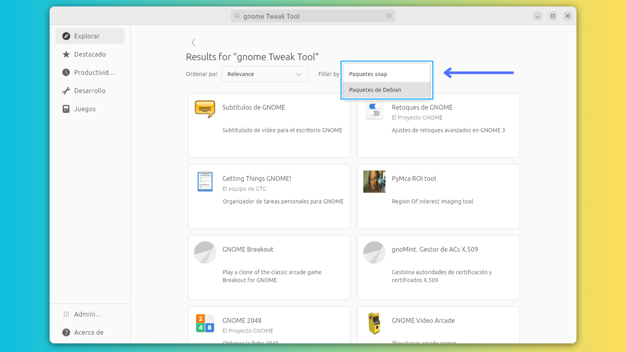Clear the search field with the X
The width and height of the screenshot is (626, 352).
coord(389,16)
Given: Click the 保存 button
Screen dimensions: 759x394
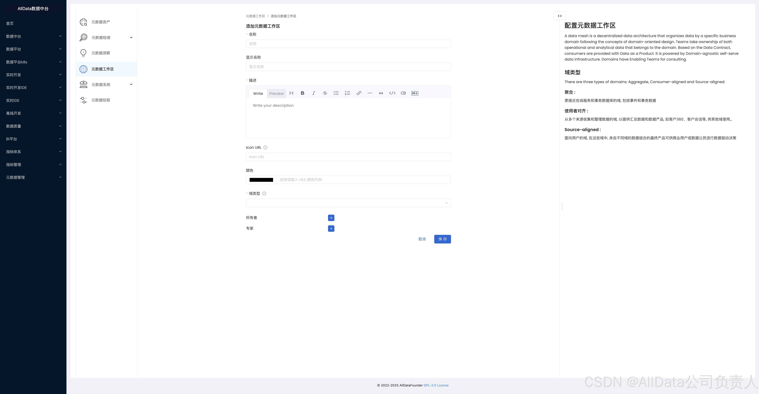Looking at the screenshot, I should [442, 239].
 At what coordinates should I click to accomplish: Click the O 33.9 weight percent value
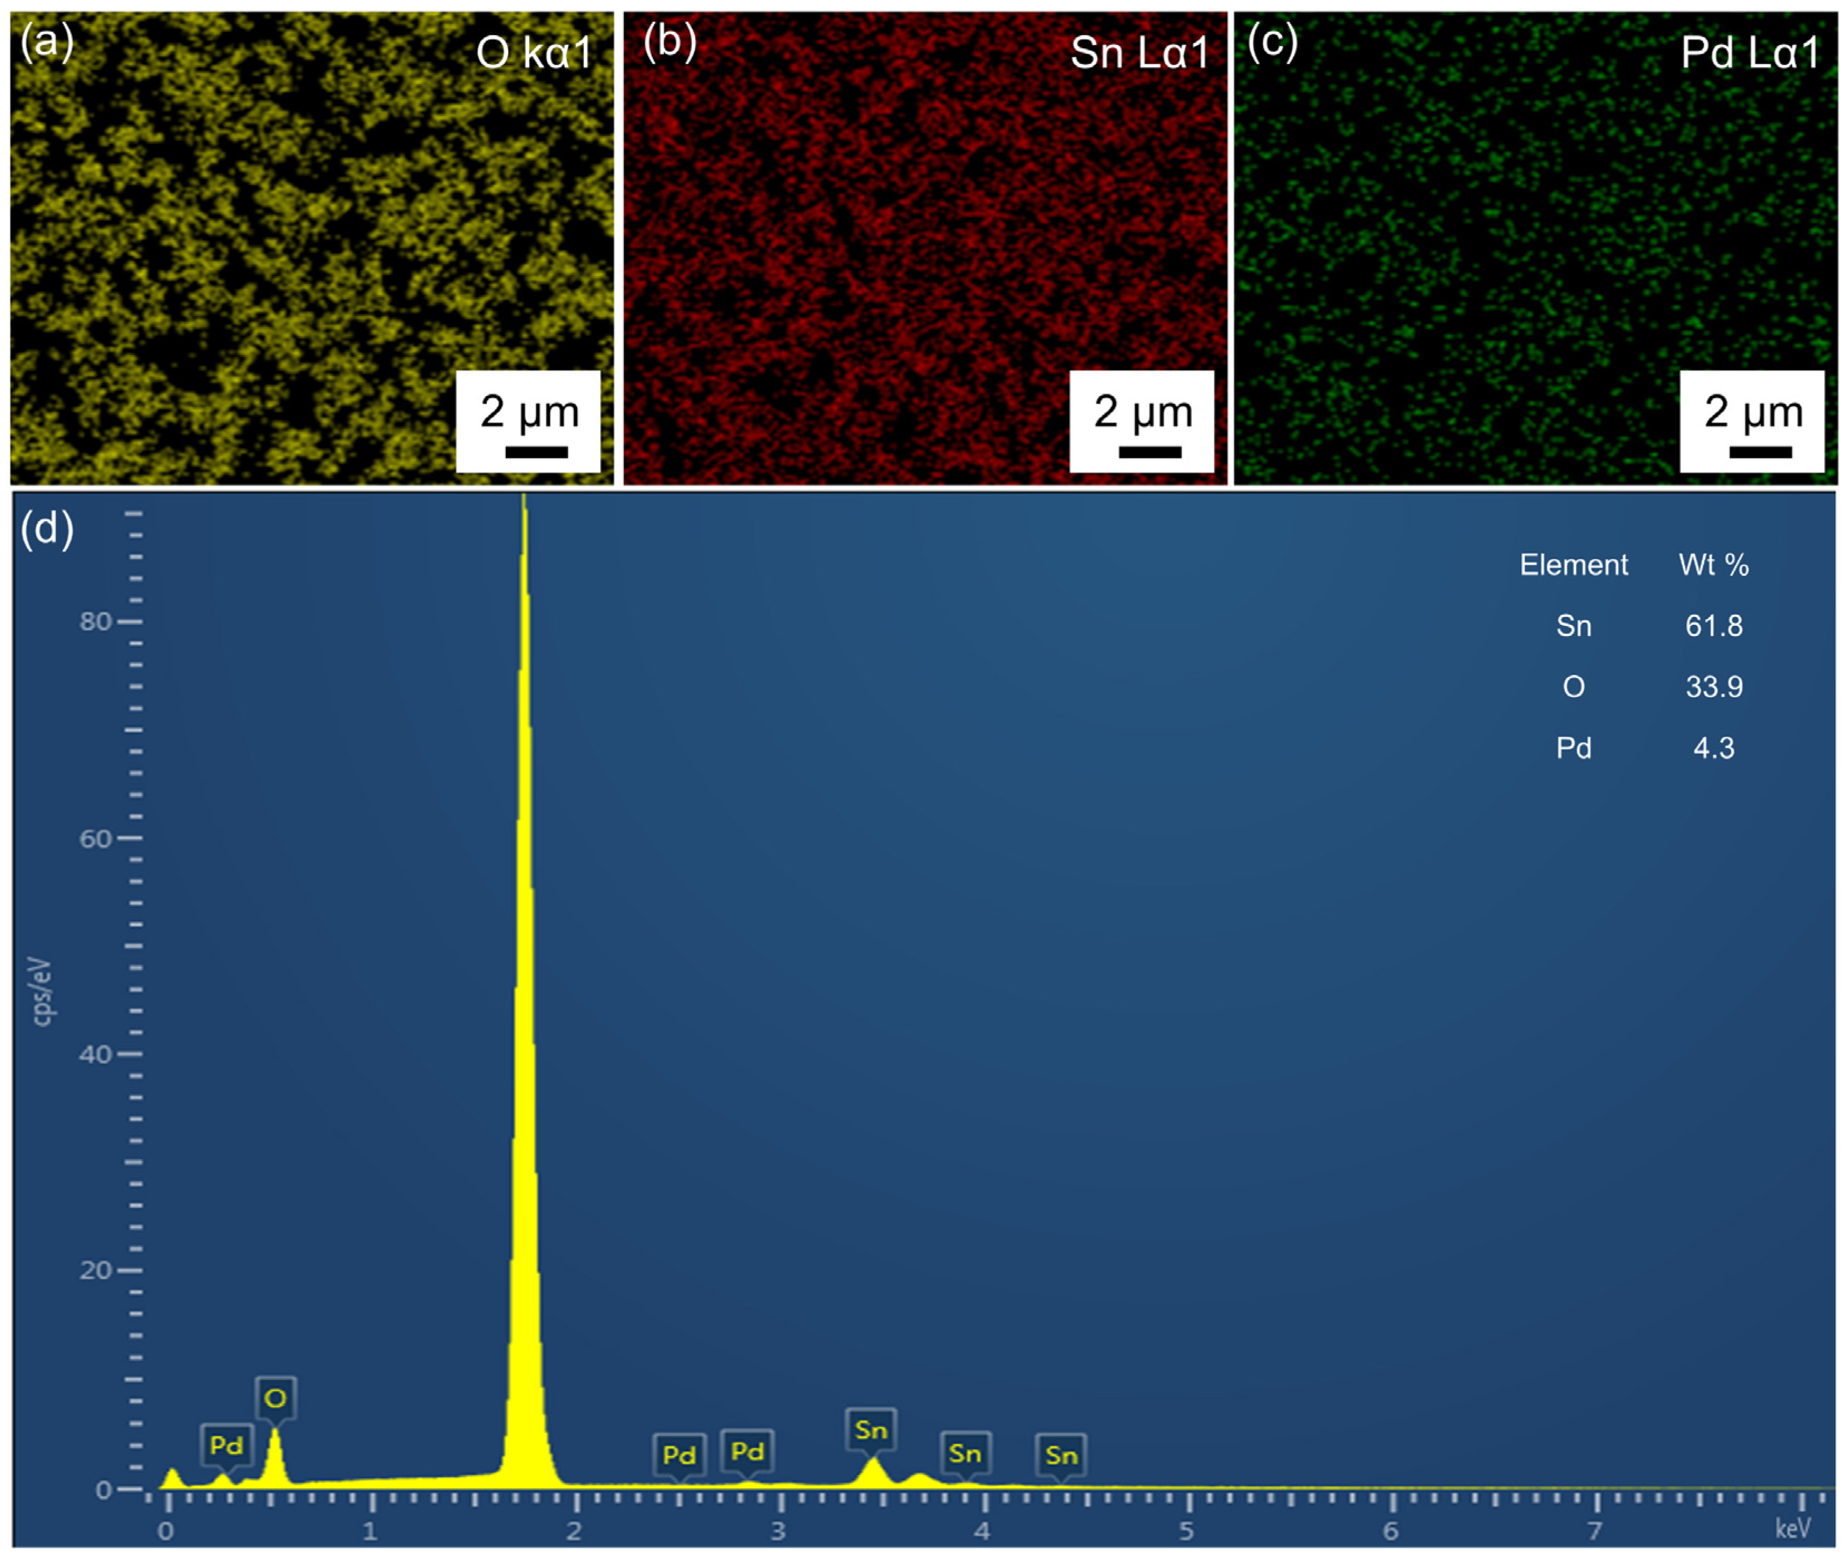tap(1713, 686)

→ TASK TO CARRY OUT:
Word for word, retype the lines from the one that contains "At what coordinates" through the final line of the data, both ends included, excluding pictures.

→ TASK OUTPUT:
 At what coordinates should I click to accomplish: Click the O 33.9 weight percent value
tap(1713, 686)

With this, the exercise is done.